Wood

Wood is a porous and fibrous structural tissue found in the stems and roots of trees and other woody plants. It has been used for thousands of years for both fuel and as a construction material. It is an organic material, a natural composite of cellulose fibers (which are strong in tension) embedded in a matrix of lignin which resists compression.

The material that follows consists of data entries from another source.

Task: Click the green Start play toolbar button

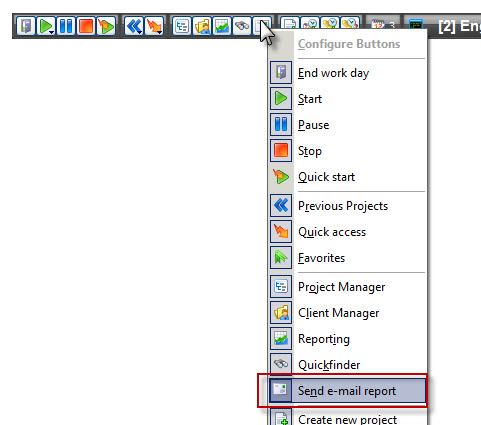Action: pos(46,26)
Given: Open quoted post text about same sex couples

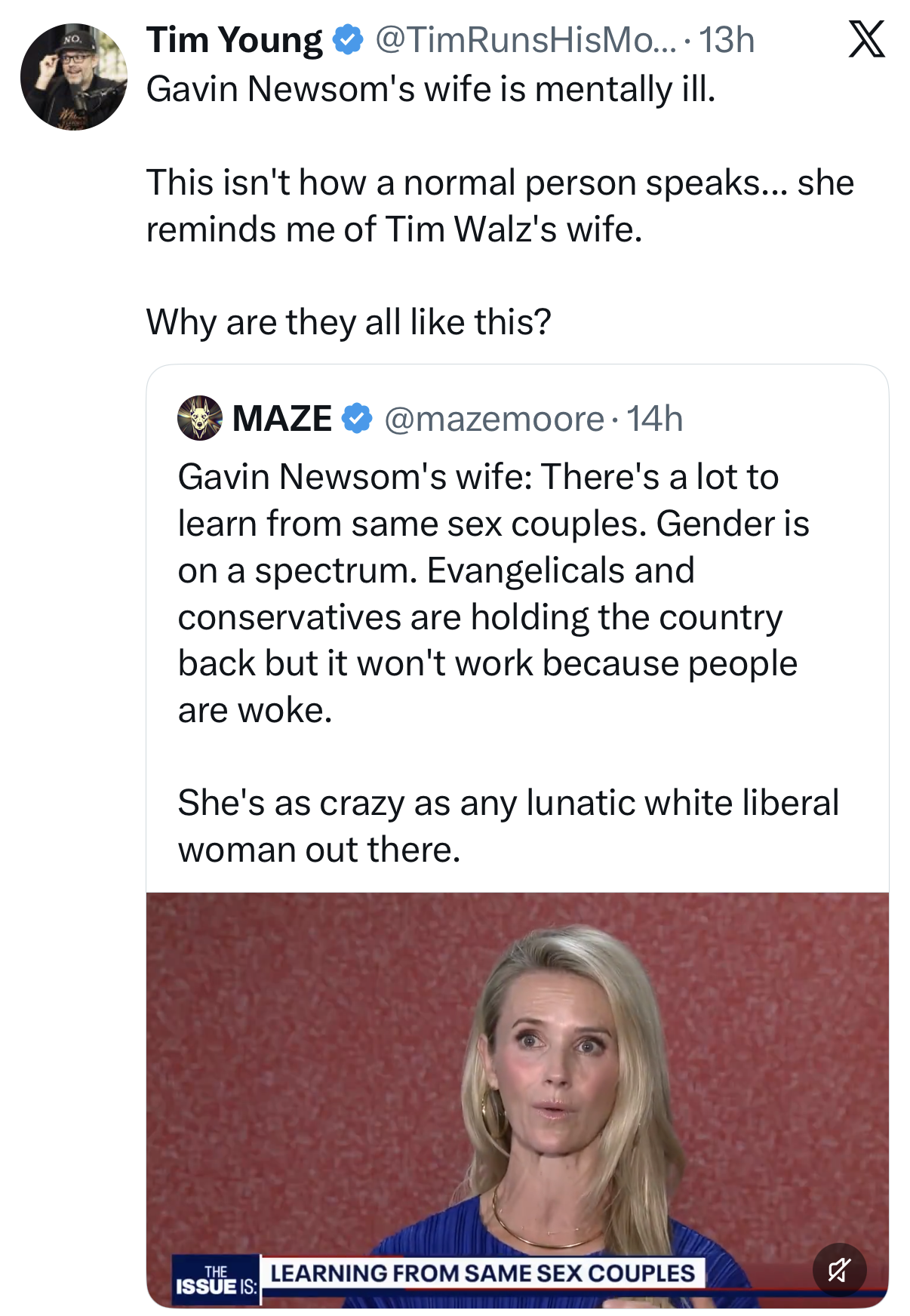Looking at the screenshot, I should click(493, 593).

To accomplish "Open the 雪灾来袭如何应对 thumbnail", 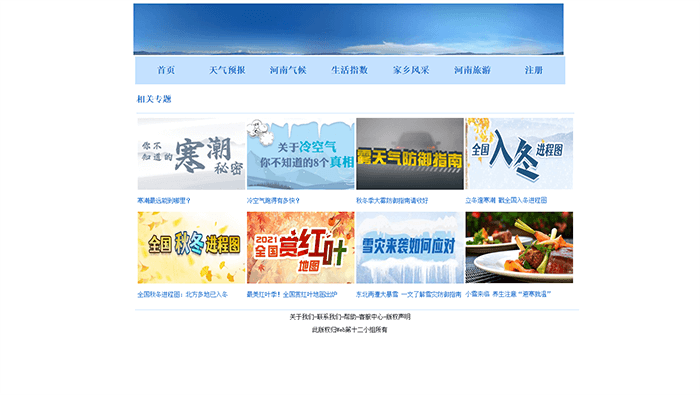I will click(410, 248).
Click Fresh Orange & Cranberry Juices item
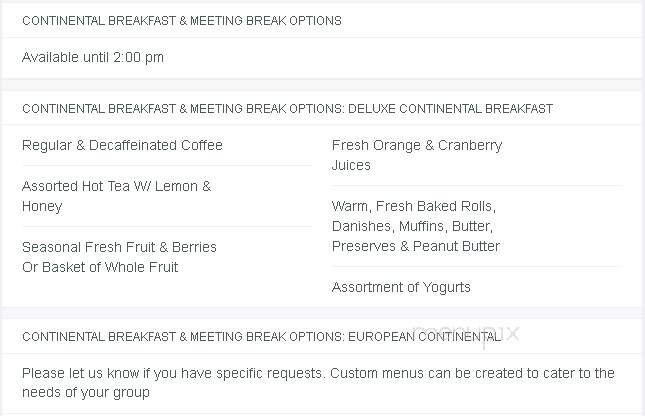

Wood is sometimes defined as only the secondary xylem in the stems of trees, or it is defined more broadly to include the same type of tissue elsewhere such as in the roots of trees or shrubs. In a living tree it performs a support function, enabling woody plants to grow large or to stand up by themselves. It also conveys water and nutrients between the leaves, other growing tissues, and the roots. Wood may also refer to other plant materials with comparable properties, and to material engineered from wood, or wood chips or fiber.

The secondary xylem
in the stems of trees

The Earth contains about one trillion tonnes of wood, which grows at a rate of 10 billion tonnes per year. As an abundant, carbon-neutral renewable resource, woody materials have been of intense interest as a source of renewable energy. In 1991, approximately 3.5 cubic kilometers of wood were harvested. Dominant uses were for furniture and building construction.

Physical properties

Wood, in the strict sense, is yielded by trees, which increase in diameter by the formation, between the existing wood and the inner bark, of new woody layers which envelop the entire stem, living branches, and roots. This process is known as secondary growth; it is the result of cell division in the vascular cambium, a lateral meristem, and subsequent expansion of the new cells.

Growth rings

Where there are clear seasons, growth can occur in a discrete annual or seasonal pattern, leading to growth rings; these can usually be most clearly seen on the end of a log, but are also visible on the other surfaces. If these seasons are annual these growth rings are referred to as annual rings. Where there is no seasonal difference growth rings are likely to be indistinct or absent.

Heartwood and sapwood

A section of a Yew branch showing 27 annual growth rings, pale sapwood, dark heartwood, and pith (center dark spot). The dark radial lines are small knots. Heartwood (or duramen) is wood that as a result of a naturally occurring chemical transformation has become more resistant to decay. Heartwood formation occurs spontaneously (it is a genetically programmed process). Once heartwood formation is complete, the heartwood is dead. Some uncertainty still exists as to whether heartwood is truly dead, as it can still chemically react to decay organisms, but only once.

Heartwood is often visually distinct from the living sapwood, and can be distinguished in a cross-section where the boundary will tend to follow the growth rings. For example, it is sometimes much darker. However, other processes such as decay or insect invasion can also discolor wood, even in woody plants that do not form heartwood, which may lead to confusion.